ASSIGNMENT: Omit all pictures and transcribe only the lines in the entries below that run from the line with "Screen dimensions: 512x619" through the line with "You are a GUI".

[Screenshot grounding data]
----------------------------------------
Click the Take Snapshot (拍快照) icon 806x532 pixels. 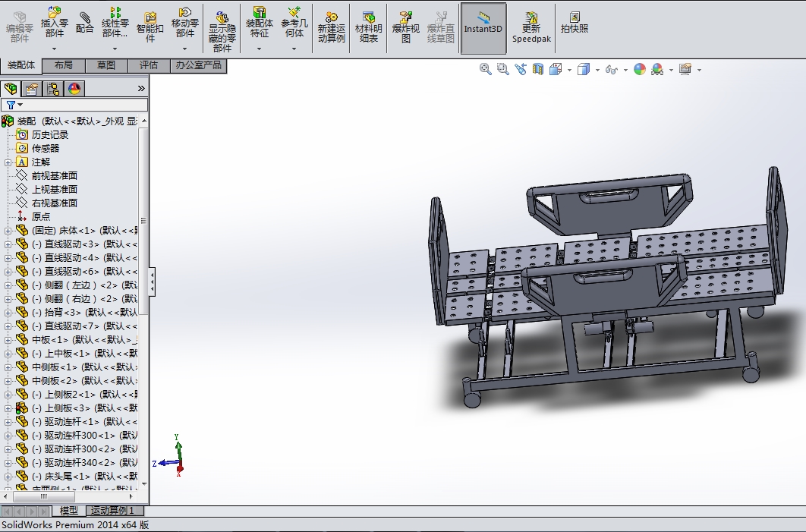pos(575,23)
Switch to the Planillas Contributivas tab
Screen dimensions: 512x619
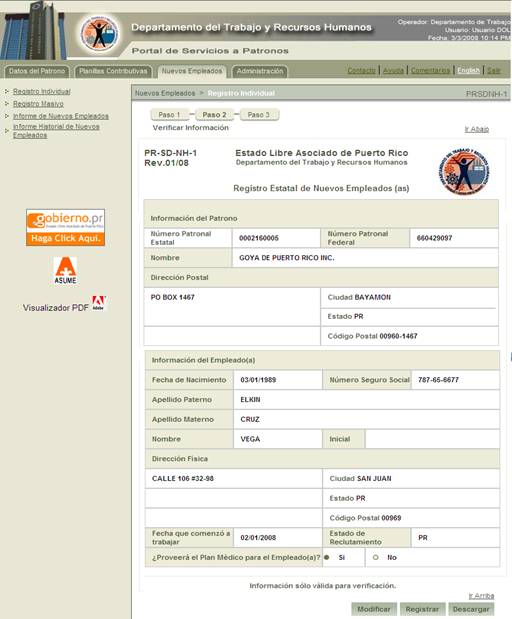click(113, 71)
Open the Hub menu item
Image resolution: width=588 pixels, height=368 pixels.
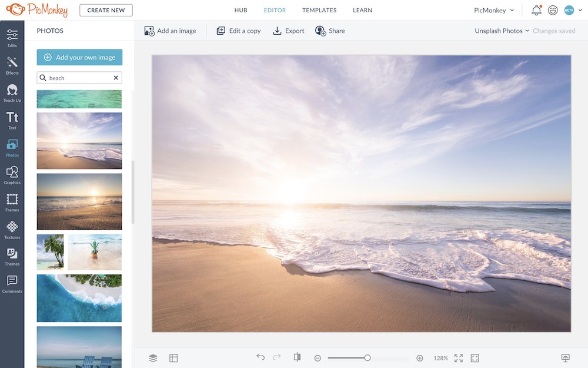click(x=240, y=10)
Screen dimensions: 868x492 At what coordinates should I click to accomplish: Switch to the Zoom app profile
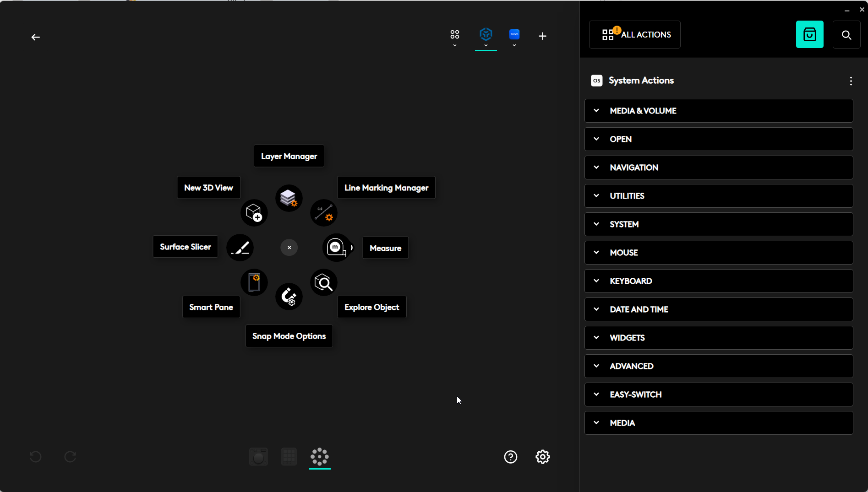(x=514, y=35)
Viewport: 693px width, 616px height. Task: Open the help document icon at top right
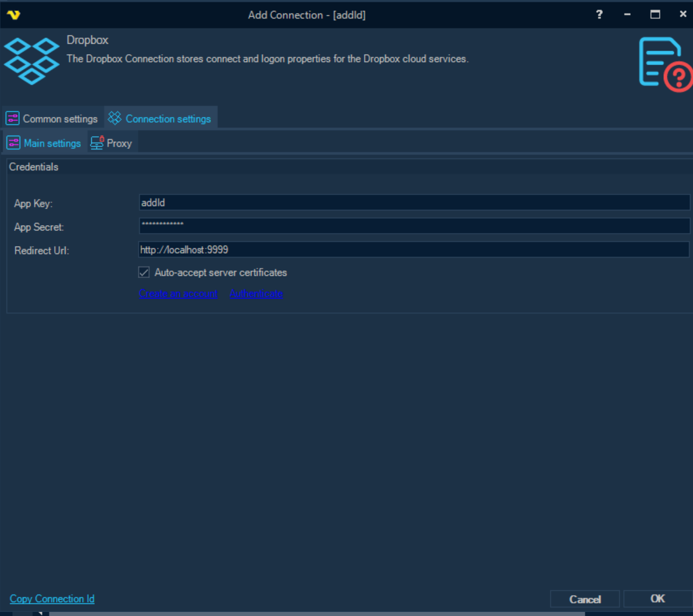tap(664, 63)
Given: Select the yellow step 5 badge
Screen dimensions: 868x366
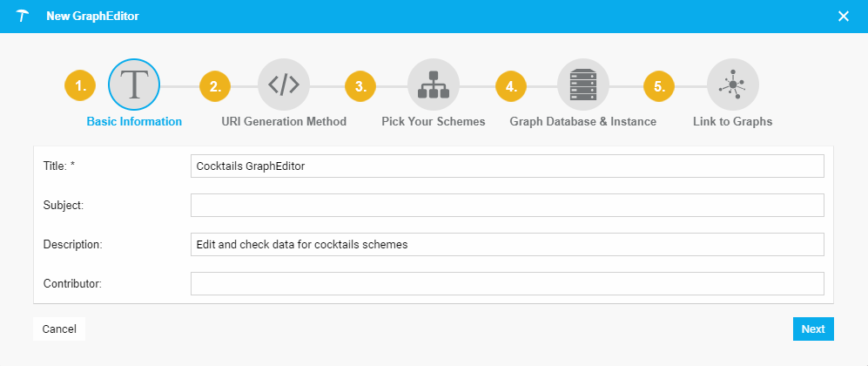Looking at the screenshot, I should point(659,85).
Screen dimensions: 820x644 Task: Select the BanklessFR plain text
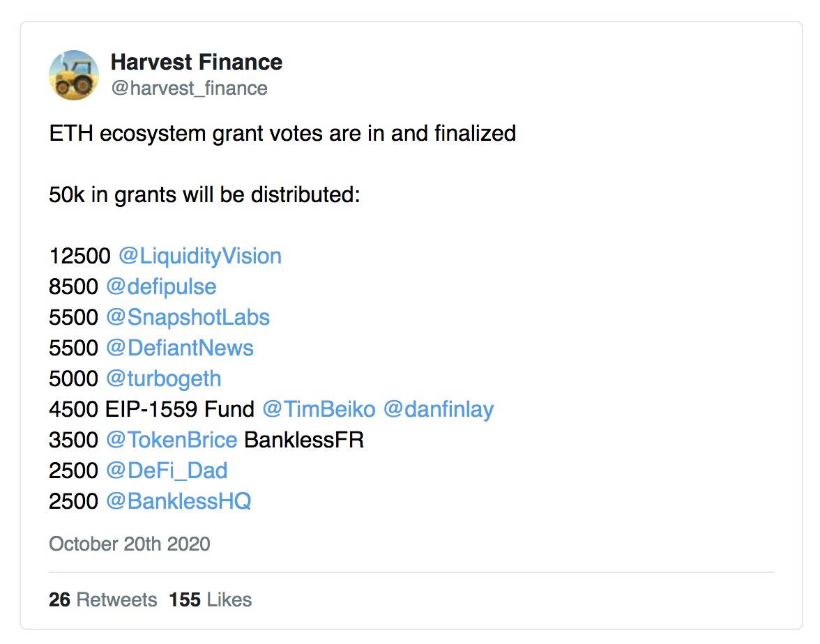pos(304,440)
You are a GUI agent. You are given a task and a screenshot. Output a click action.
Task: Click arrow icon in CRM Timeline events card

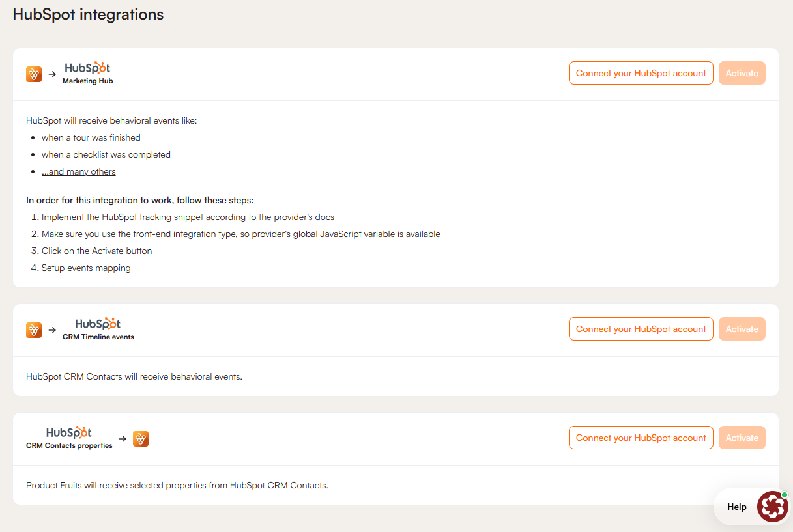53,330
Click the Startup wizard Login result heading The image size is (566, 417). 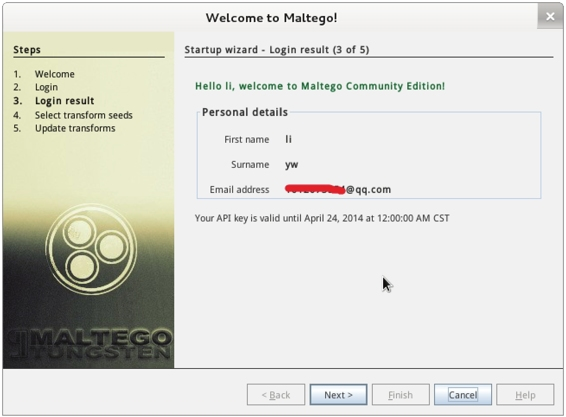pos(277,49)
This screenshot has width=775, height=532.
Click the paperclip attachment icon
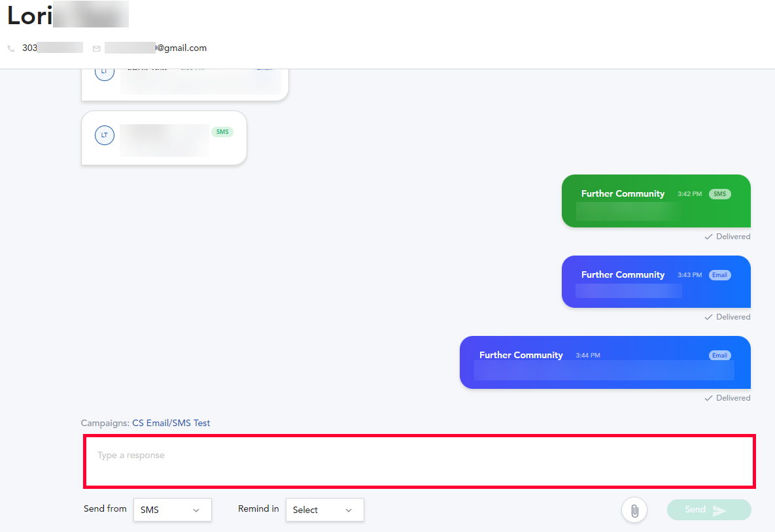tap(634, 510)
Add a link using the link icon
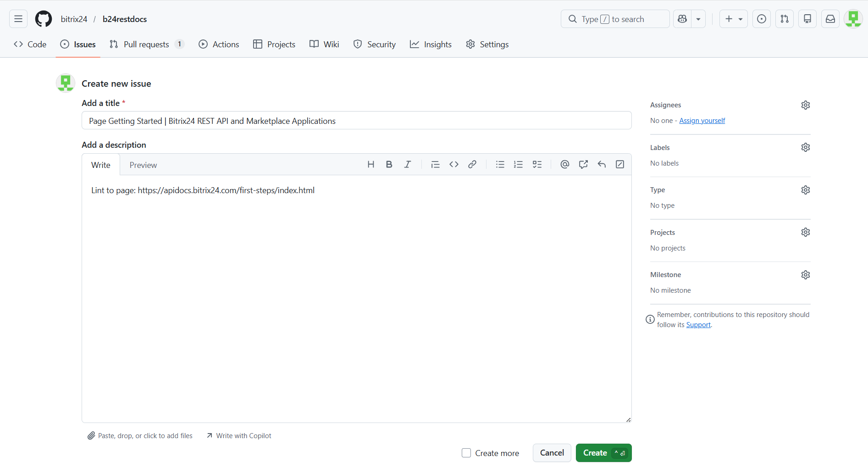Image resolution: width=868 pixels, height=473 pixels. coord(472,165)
----------------------------------------
TASK RESULT:
Screen dimensions: 512x619
click(113, 71)
Open the Hub menu item
Image resolution: width=588 pixels, height=368 pixels.
click(x=240, y=10)
Screen dimensions: 868x492 At what coordinates should I click to accomplish: Switch to the Zoom app profile
(x=514, y=35)
Viewport: 693px width, 616px height. Task: Open the help document icon at top right
tap(664, 63)
Given: Select the yellow step 5 badge
Screen dimensions: 868x366
Looking at the screenshot, I should point(659,85).
Screen dimensions: 820x644 Task: Select the BanklessFR plain text
pos(304,440)
You are a GUI agent. You are given a task and a screenshot. Output a click action.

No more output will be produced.